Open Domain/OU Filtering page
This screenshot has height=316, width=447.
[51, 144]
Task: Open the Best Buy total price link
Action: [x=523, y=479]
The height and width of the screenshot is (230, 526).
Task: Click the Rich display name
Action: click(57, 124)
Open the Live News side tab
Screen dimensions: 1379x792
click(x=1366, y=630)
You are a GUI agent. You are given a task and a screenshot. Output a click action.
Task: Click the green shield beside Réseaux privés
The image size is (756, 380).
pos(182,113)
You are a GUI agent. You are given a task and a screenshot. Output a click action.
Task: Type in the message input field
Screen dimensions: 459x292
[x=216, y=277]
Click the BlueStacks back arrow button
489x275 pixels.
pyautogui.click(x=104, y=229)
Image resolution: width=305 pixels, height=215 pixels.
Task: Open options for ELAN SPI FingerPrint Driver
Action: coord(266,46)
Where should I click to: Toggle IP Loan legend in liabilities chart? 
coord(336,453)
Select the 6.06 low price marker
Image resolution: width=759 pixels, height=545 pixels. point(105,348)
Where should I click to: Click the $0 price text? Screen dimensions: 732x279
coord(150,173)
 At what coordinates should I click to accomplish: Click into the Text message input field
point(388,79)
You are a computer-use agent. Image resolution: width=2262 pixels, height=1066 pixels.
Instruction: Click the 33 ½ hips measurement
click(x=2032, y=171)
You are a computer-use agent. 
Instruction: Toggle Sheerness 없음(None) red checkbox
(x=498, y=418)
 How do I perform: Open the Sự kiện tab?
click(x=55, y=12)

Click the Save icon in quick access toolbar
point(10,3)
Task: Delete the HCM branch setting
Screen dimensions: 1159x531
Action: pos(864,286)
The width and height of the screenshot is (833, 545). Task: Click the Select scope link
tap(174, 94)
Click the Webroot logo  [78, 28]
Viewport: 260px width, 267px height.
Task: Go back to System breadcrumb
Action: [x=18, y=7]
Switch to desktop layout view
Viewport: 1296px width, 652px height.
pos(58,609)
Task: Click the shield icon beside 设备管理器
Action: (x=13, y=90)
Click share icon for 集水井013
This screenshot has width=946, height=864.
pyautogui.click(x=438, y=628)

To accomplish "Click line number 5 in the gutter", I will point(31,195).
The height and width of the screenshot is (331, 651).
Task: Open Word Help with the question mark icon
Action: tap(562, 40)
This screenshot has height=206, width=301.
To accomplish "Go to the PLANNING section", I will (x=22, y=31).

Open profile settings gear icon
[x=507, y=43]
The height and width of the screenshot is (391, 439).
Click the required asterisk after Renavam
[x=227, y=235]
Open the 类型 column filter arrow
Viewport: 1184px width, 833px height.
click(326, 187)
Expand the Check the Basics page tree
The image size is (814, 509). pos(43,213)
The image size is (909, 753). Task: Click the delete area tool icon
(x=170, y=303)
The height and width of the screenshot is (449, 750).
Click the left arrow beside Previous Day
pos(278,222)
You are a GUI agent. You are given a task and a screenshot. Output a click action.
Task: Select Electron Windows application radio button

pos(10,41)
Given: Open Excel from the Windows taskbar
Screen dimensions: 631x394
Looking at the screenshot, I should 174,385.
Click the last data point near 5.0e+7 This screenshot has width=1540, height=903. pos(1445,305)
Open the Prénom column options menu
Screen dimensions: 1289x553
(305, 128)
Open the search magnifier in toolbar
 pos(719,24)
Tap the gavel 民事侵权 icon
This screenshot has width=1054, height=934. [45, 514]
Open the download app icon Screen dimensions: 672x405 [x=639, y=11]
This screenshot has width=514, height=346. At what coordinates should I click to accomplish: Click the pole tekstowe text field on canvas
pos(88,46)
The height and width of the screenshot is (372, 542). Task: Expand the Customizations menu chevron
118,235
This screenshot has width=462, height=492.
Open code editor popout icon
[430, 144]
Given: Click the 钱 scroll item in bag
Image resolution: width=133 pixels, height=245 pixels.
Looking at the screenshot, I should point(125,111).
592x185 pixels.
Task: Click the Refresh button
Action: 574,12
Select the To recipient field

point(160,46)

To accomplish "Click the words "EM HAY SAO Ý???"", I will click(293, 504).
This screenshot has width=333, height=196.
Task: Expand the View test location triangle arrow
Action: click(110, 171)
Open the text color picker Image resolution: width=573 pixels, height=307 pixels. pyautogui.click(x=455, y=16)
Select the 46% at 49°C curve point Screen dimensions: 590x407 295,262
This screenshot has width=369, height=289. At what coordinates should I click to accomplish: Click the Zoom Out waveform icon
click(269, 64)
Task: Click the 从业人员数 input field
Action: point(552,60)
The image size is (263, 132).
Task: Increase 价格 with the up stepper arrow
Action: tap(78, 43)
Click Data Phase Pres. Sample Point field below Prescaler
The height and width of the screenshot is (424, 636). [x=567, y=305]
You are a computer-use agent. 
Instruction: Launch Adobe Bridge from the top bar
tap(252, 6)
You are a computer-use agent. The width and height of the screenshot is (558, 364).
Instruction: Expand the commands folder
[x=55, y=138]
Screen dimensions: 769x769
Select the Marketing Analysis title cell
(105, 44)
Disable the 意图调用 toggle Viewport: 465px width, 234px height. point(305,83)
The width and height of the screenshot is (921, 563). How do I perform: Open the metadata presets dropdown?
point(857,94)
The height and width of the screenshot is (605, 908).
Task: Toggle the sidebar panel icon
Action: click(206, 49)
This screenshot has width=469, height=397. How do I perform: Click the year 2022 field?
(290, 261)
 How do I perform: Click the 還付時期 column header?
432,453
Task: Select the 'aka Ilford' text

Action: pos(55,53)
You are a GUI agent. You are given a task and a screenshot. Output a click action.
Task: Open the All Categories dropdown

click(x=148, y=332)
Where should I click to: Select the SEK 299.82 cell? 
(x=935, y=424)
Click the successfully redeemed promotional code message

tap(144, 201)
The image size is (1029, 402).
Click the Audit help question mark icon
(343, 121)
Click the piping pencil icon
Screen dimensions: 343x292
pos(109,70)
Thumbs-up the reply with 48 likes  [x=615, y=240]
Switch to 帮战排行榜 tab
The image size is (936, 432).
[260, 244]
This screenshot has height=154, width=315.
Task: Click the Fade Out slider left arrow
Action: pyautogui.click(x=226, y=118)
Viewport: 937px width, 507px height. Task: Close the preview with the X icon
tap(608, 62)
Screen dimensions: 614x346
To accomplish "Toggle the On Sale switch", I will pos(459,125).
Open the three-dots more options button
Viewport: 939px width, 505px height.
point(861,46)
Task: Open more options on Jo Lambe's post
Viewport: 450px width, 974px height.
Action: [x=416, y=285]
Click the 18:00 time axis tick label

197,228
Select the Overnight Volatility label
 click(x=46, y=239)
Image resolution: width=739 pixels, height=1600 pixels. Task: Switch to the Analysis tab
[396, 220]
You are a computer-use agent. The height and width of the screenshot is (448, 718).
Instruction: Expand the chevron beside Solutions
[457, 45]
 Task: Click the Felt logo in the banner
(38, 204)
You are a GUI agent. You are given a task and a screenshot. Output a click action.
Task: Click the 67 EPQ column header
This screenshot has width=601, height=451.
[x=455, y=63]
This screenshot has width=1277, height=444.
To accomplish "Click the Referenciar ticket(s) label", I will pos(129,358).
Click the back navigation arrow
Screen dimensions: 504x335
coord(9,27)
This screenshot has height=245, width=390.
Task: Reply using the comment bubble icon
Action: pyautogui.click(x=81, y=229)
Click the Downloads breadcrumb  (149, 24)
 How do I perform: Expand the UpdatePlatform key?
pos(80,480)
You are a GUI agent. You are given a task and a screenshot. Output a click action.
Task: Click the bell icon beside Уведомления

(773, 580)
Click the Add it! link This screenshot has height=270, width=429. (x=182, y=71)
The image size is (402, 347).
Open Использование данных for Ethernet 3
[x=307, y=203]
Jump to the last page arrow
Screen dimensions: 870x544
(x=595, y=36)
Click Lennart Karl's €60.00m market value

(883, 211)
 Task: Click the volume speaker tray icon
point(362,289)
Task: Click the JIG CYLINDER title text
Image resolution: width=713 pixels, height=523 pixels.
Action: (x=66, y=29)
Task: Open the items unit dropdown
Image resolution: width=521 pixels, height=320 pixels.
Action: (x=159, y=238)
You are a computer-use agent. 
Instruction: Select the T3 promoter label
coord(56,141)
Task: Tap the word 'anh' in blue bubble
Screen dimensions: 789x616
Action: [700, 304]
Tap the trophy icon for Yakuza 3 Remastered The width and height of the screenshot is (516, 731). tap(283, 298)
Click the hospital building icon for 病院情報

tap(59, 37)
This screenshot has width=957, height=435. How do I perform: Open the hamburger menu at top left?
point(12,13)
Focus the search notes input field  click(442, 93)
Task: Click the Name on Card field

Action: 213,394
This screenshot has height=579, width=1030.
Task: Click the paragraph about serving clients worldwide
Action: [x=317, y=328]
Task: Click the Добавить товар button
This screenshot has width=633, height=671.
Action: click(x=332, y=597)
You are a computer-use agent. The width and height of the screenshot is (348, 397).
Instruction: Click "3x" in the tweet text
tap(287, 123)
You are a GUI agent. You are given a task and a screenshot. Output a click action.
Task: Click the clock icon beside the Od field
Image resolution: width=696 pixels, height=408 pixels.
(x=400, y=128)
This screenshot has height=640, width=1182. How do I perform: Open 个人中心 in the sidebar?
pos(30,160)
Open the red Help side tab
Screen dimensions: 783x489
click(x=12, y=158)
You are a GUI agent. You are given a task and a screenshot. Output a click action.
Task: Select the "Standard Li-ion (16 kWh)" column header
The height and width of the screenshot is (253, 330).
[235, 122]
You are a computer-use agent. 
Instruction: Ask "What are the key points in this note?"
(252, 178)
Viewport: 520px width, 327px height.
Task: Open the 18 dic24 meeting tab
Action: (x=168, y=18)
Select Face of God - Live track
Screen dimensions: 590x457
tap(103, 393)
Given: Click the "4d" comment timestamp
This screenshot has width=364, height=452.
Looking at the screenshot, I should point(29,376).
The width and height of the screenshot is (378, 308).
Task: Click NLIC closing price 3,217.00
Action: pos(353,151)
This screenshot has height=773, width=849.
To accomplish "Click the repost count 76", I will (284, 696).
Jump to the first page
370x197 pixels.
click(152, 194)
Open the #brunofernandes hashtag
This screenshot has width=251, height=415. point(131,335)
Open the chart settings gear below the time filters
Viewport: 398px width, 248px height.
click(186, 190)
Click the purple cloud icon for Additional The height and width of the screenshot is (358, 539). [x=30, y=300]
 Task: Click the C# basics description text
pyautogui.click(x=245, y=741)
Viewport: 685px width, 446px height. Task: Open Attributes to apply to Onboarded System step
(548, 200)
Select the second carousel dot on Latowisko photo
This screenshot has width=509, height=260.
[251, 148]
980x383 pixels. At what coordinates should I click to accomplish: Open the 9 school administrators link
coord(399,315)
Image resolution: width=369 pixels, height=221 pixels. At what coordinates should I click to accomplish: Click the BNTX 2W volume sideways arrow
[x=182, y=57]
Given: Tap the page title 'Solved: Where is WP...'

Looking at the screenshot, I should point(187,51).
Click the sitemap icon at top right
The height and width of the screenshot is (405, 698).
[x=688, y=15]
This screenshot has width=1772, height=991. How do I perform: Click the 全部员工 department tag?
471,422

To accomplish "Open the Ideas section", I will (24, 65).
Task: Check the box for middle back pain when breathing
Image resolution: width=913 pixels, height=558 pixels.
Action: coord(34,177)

■ ■ ■ ■

Your answer should be the lines above, from the line containing "Switch to 帮战排行榜 tab" up to and including the line containing "Task: Open the items unit dropdown", reproduced exactly and with nothing else.

• **RESULT OF THE TASK**
Switch to 帮战排行榜 tab
The image size is (936, 432).
[260, 244]
This screenshot has height=154, width=315.
Task: Click the Fade Out slider left arrow
Action: pyautogui.click(x=226, y=118)
Viewport: 937px width, 507px height. Task: Close the preview with the X icon
tap(608, 62)
Screen dimensions: 614x346
To accomplish "Toggle the On Sale switch", I will pos(459,125).
Open the three-dots more options button
Viewport: 939px width, 505px height.
point(861,46)
Task: Open more options on Jo Lambe's post
Viewport: 450px width, 974px height.
Action: [x=416, y=285]
Click the 18:00 time axis tick label

197,228
Select the Overnight Volatility label
 click(x=46, y=239)
Image resolution: width=739 pixels, height=1600 pixels. Task: Switch to the Analysis tab
[396, 220]
You are a computer-use agent. The height and width of the screenshot is (448, 718).
Instruction: Expand the chevron beside Solutions
[457, 45]
 Task: Click the Felt logo in the banner
(38, 204)
You are a GUI agent. You are given a task and a screenshot. Output a click action.
Task: Click the 67 EPQ column header
This screenshot has width=601, height=451.
[x=455, y=63]
This screenshot has width=1277, height=444.
To accomplish "Click the Referenciar ticket(s) label", I will pos(129,358).
Click the back navigation arrow
Screen dimensions: 504x335
coord(9,27)
This screenshot has height=245, width=390.
Task: Reply using the comment bubble icon
Action: pyautogui.click(x=81, y=229)
Click the Downloads breadcrumb  (149, 24)
 How do I perform: Expand the UpdatePlatform key?
pos(80,480)
You are a GUI agent. You are given a task and a screenshot. Output a click action.
Task: Click the bell icon beside Уведомления

(773, 580)
Click the Add it! link This screenshot has height=270, width=429. (x=182, y=71)
The image size is (402, 347).
Open Использование данных for Ethernet 3
[x=307, y=203]
Jump to the last page arrow
Screen dimensions: 870x544
(x=595, y=36)
Click Lennart Karl's €60.00m market value

(883, 211)
 Task: Click the volume speaker tray icon
point(362,289)
Task: Click the JIG CYLINDER title text
Image resolution: width=713 pixels, height=523 pixels.
Action: (x=66, y=29)
Task: Open the items unit dropdown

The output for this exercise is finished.